Output, exactly and with no pictures, the line that contains "Click the funnel icon on Filters" and every line that comes after it in the data below, the last one included.

• [Input records]

++++++++++++++++++++

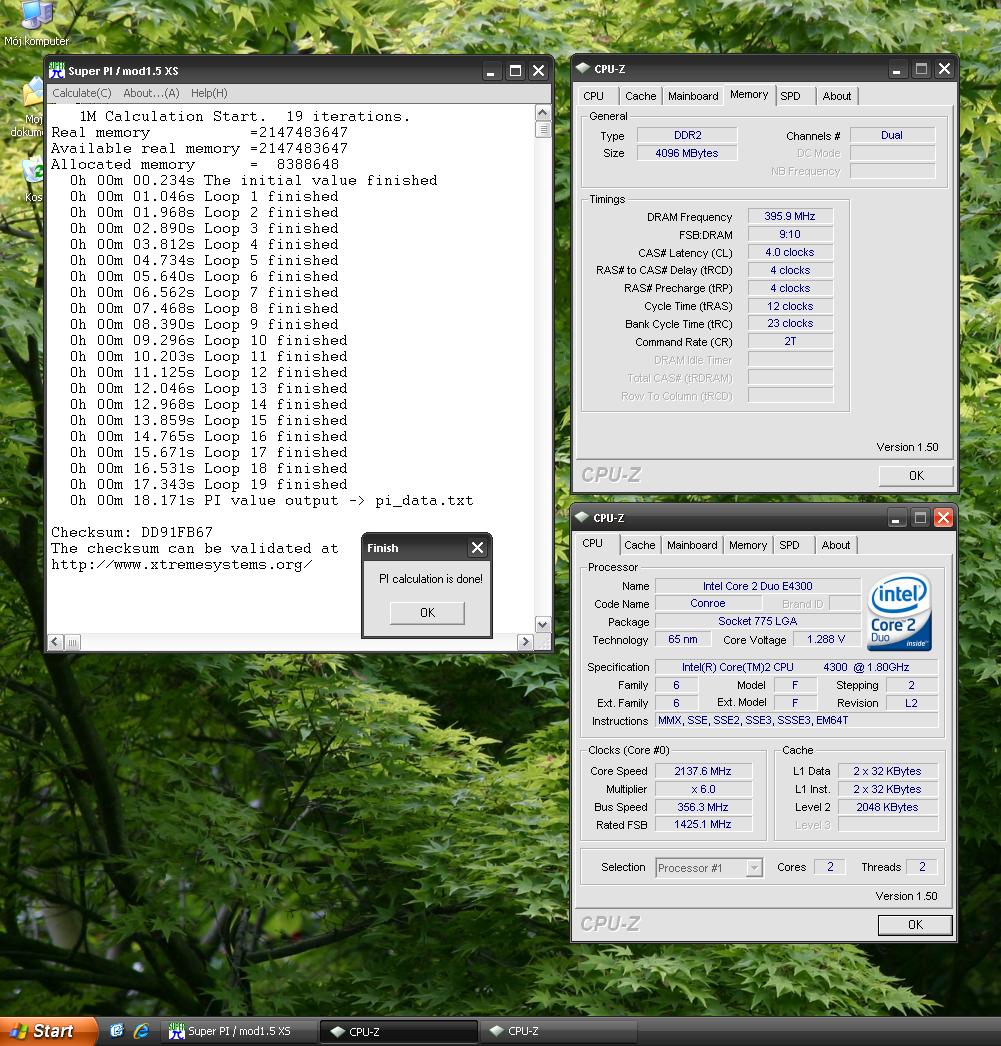Click Super PI vertical scrollbar down arrow
The image size is (1001, 1046).
tap(543, 624)

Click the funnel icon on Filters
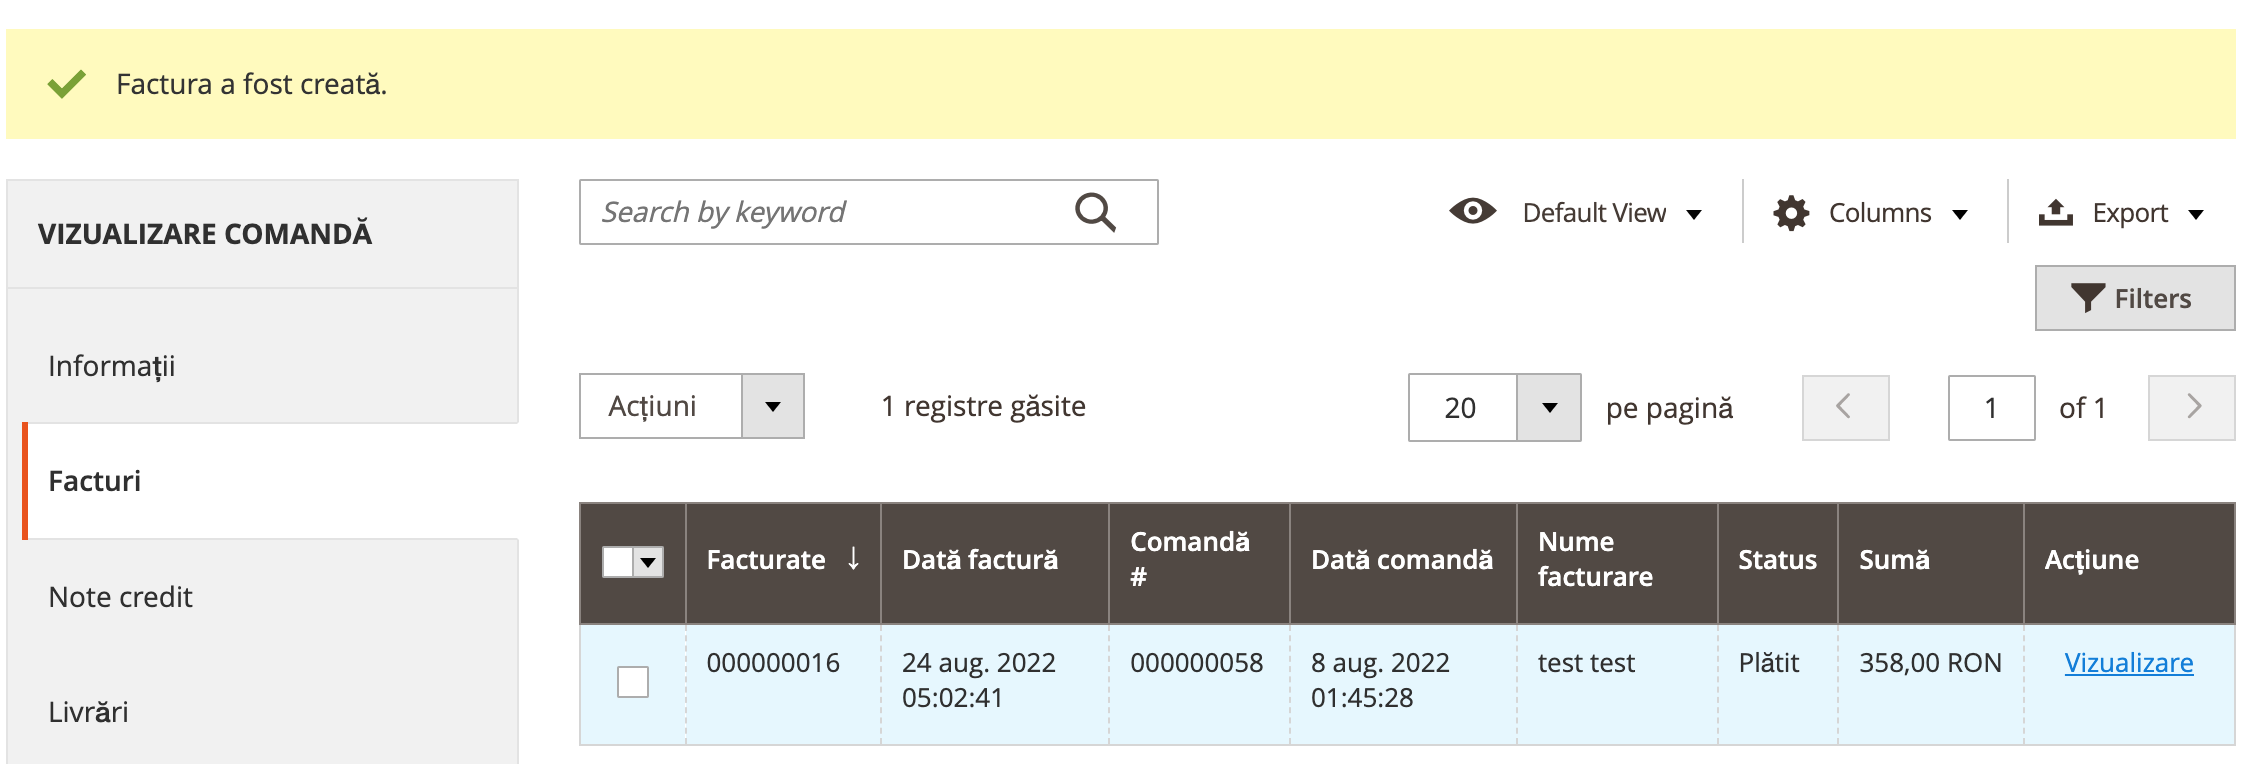pos(2087,298)
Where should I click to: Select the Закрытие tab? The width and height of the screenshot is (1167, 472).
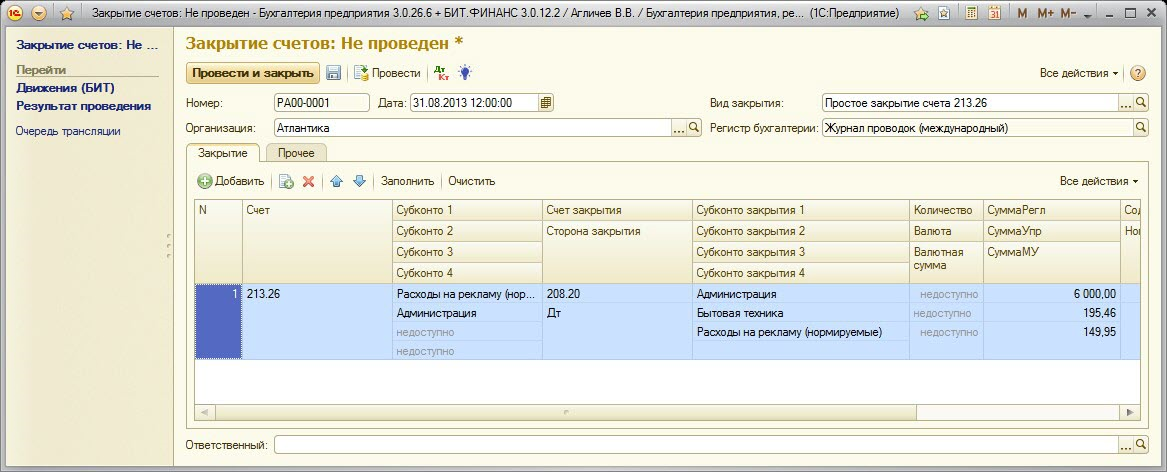223,153
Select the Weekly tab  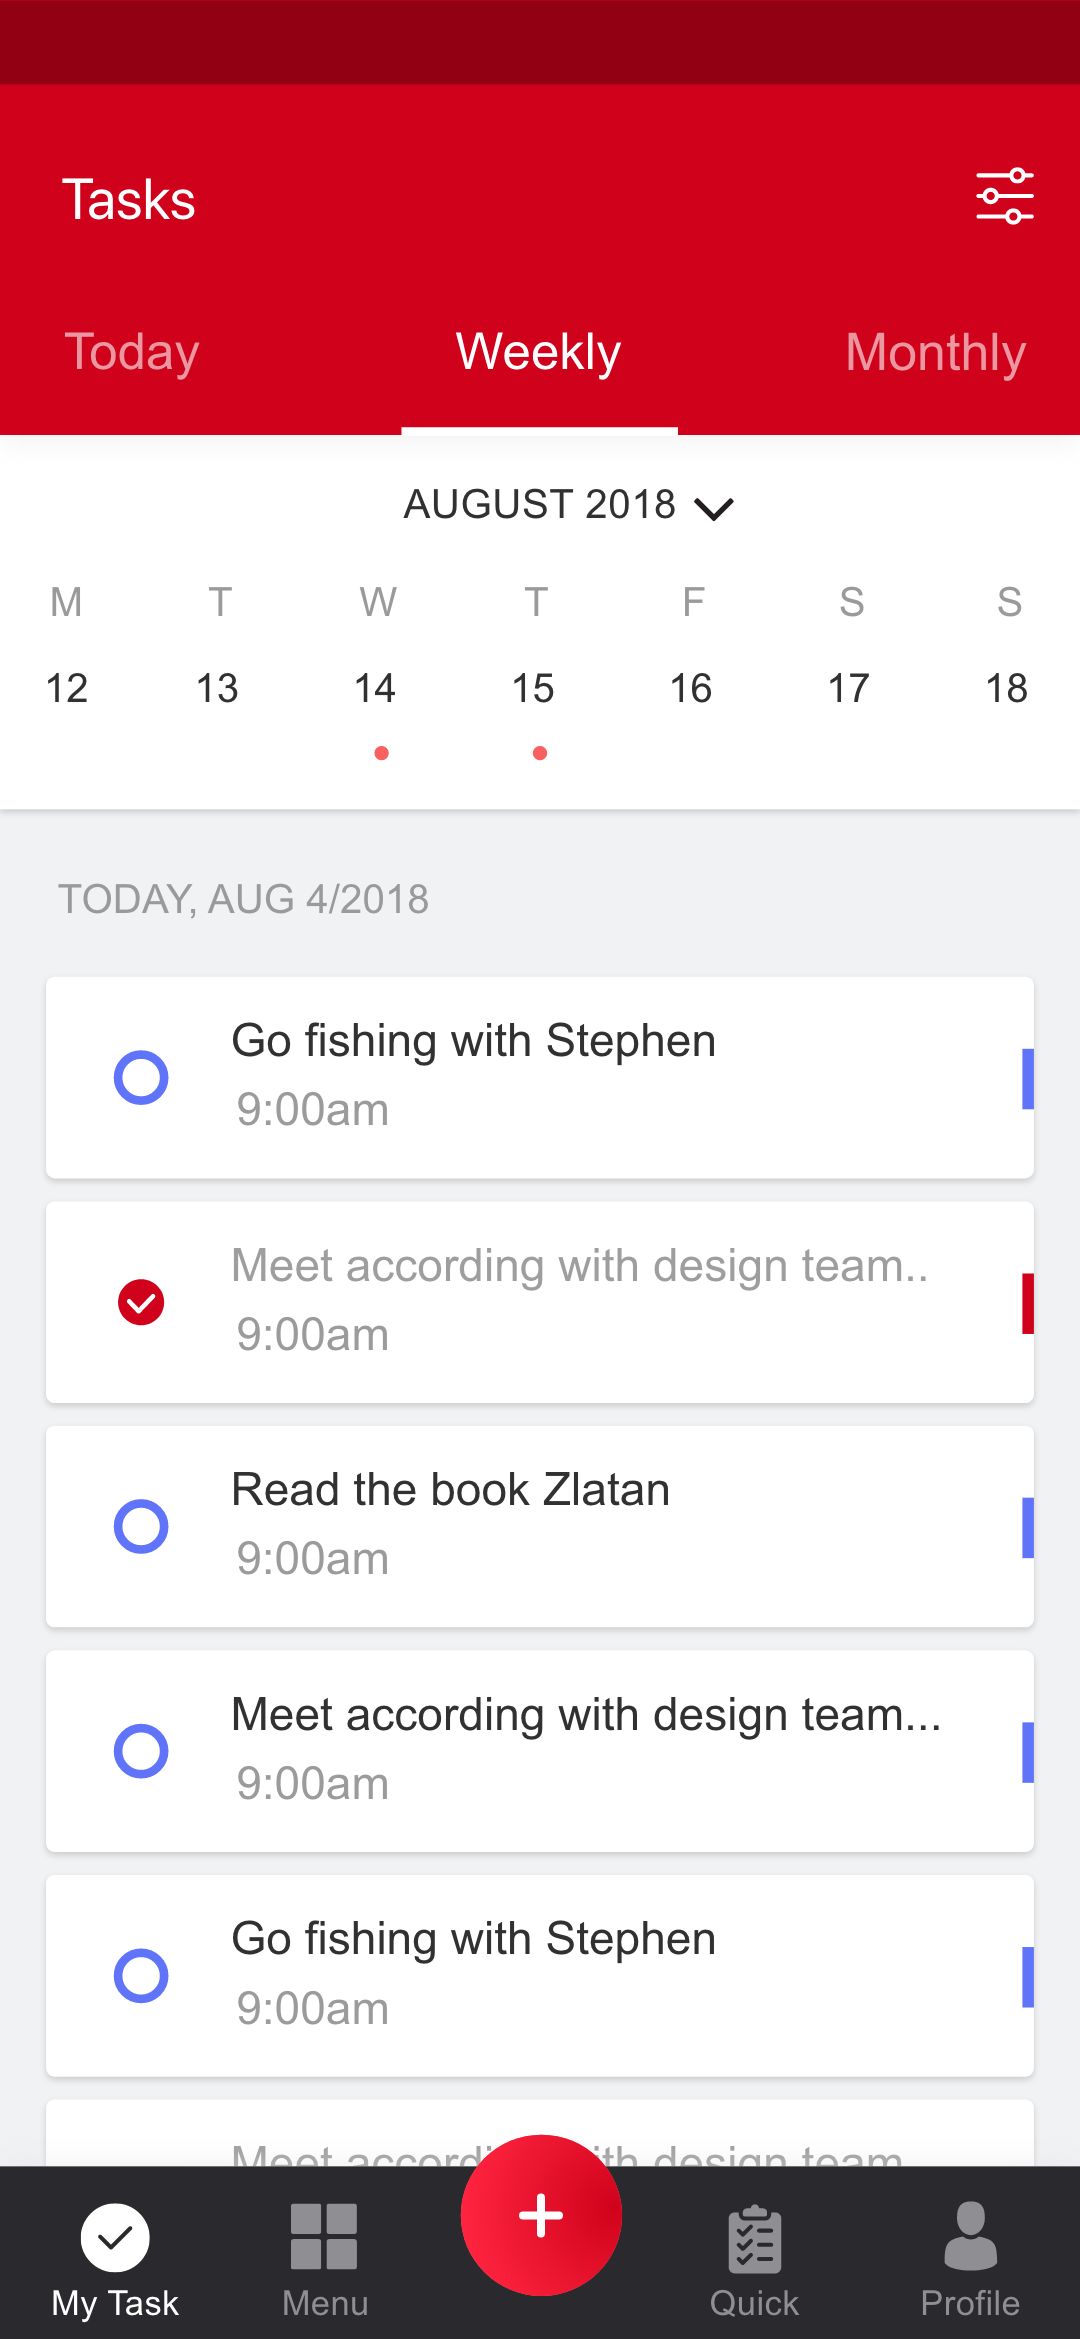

++++++++++++++++++++

• [Answer to the exercise]
Click the funnel icon on Filters
pos(2087,298)
Where should I click to: Select the Закрытие tab? The width and height of the screenshot is (1167, 472).
223,153
Select the Weekly tab  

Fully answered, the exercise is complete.